TASK DESCRIPTION
Copy exactly and only the lines running from the one that contains "Image resolution: width=644" to the final line of the data below, without the pictures.

DATA TO USE

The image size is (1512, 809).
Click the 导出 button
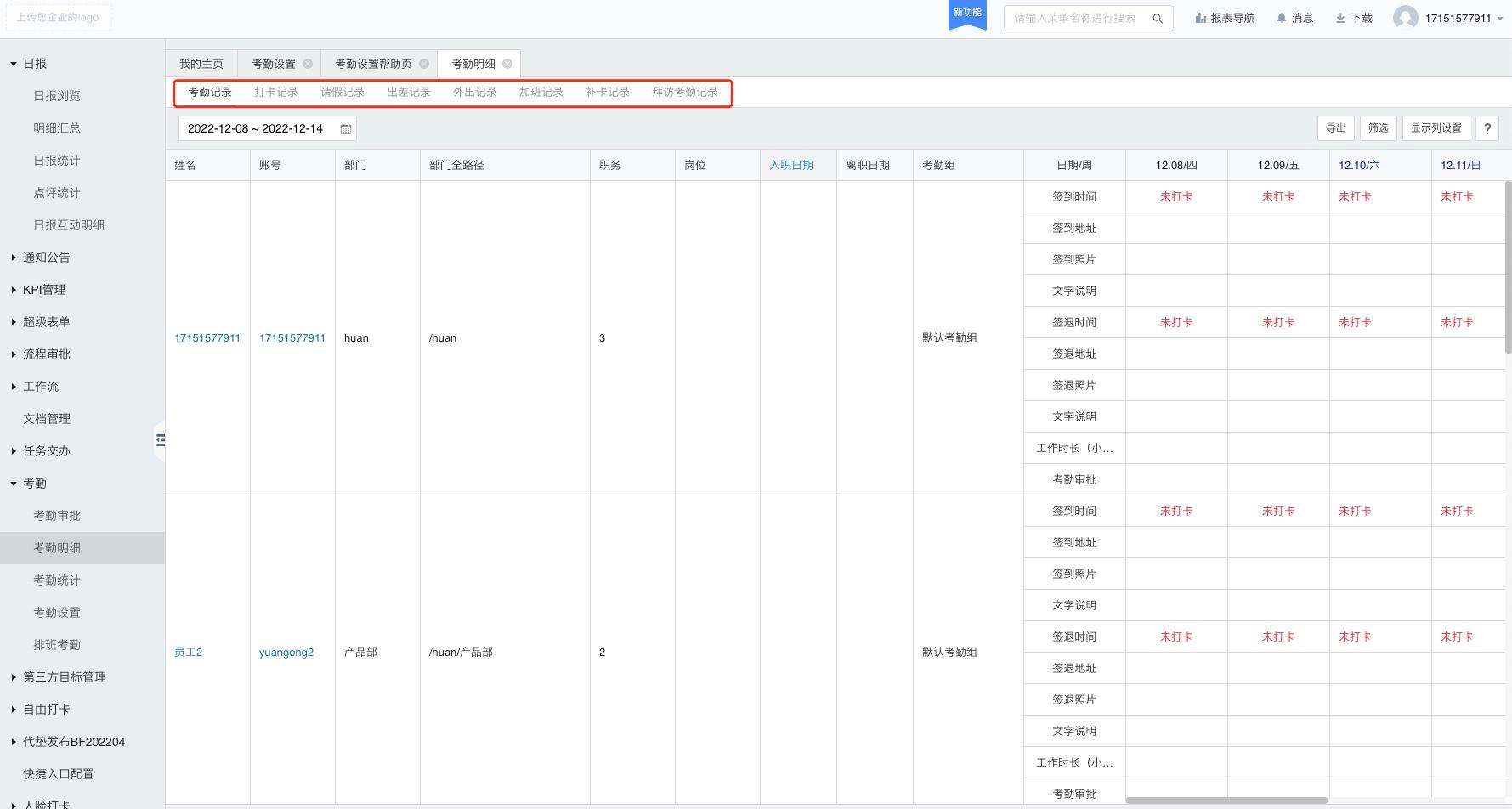(x=1335, y=128)

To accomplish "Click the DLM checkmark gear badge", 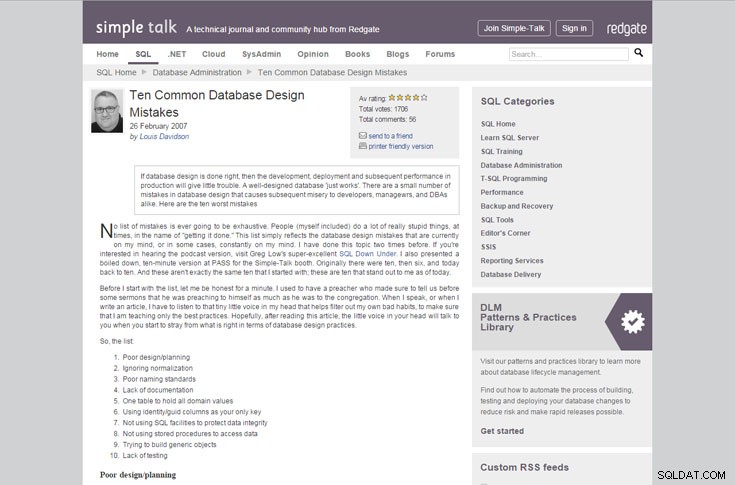I will [x=633, y=322].
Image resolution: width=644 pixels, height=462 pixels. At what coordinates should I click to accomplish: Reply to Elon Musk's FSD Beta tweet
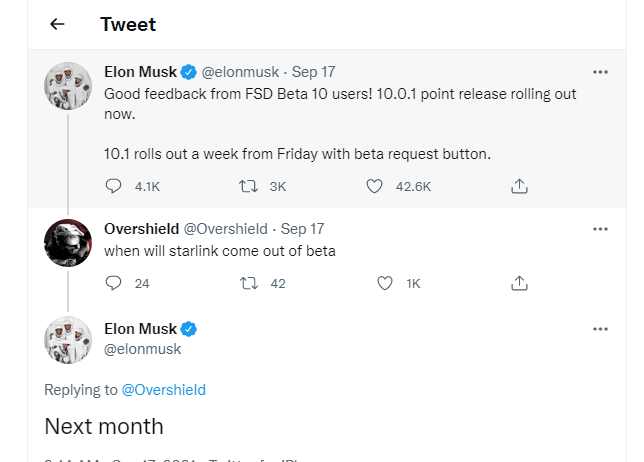114,186
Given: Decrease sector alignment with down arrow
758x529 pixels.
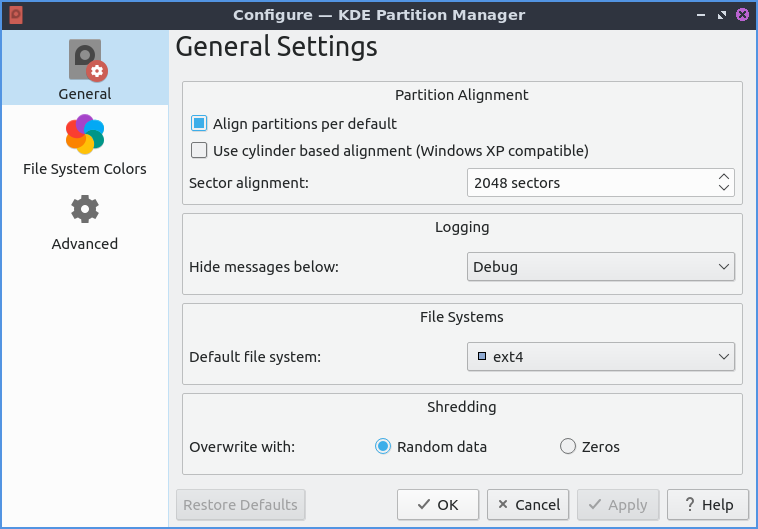Looking at the screenshot, I should pyautogui.click(x=724, y=189).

REPLY TO THE TASK
Image resolution: width=644 pixels, height=462 pixels. At what coordinates should I click to accomplish: Reply to Elon Musk's FSD Beta tweet
114,186
Given: Decrease sector alignment with down arrow
758x529 pixels.
Looking at the screenshot, I should pyautogui.click(x=724, y=189).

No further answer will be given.